**Data listing**.
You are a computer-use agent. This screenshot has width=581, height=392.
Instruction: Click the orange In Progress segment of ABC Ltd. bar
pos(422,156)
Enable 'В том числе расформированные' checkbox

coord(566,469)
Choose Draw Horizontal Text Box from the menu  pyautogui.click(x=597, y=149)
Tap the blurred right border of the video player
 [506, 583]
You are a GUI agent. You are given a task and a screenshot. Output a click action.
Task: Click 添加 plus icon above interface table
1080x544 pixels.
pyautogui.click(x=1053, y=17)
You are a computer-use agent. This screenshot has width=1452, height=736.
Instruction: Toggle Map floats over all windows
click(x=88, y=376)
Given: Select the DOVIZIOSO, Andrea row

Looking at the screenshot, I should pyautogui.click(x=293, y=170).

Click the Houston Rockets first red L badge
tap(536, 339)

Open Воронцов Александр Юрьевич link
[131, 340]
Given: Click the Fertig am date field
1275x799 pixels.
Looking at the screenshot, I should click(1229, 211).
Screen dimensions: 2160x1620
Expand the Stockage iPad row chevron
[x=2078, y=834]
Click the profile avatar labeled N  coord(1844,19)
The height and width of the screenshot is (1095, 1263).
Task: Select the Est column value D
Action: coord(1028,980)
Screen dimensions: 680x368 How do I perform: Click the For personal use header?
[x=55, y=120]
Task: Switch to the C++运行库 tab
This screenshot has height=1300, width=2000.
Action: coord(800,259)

**Work to be completed**. Copy the records word for word, from the line containing "Tap the blurred" through the end of the records.

**Exercise response**.
Tap the blurred right border of the video player
 [506, 583]
You are a GUI agent. You are given a task and a screenshot. Output a click action.
Task: Click 添加 plus icon above interface table
1080x544 pixels.
pyautogui.click(x=1053, y=17)
You are a computer-use agent. This screenshot has width=1452, height=736.
Instruction: Toggle Map floats over all windows
click(x=88, y=376)
Given: Select the DOVIZIOSO, Andrea row

Looking at the screenshot, I should pyautogui.click(x=293, y=170).

Click the Houston Rockets first red L badge
tap(536, 339)

Open Воронцов Александр Юрьевич link
[131, 340]
Given: Click the Fertig am date field
1275x799 pixels.
Looking at the screenshot, I should click(1229, 211).
Screen dimensions: 2160x1620
Expand the Stockage iPad row chevron
[x=2078, y=834]
Click the profile avatar labeled N  coord(1844,19)
The height and width of the screenshot is (1095, 1263).
Task: Select the Est column value D
Action: coord(1028,980)
Screen dimensions: 680x368 How do I perform: Click the For personal use header?
[x=55, y=120]
Task: Switch to the C++运行库 tab
This screenshot has height=1300, width=2000.
Action: coord(800,259)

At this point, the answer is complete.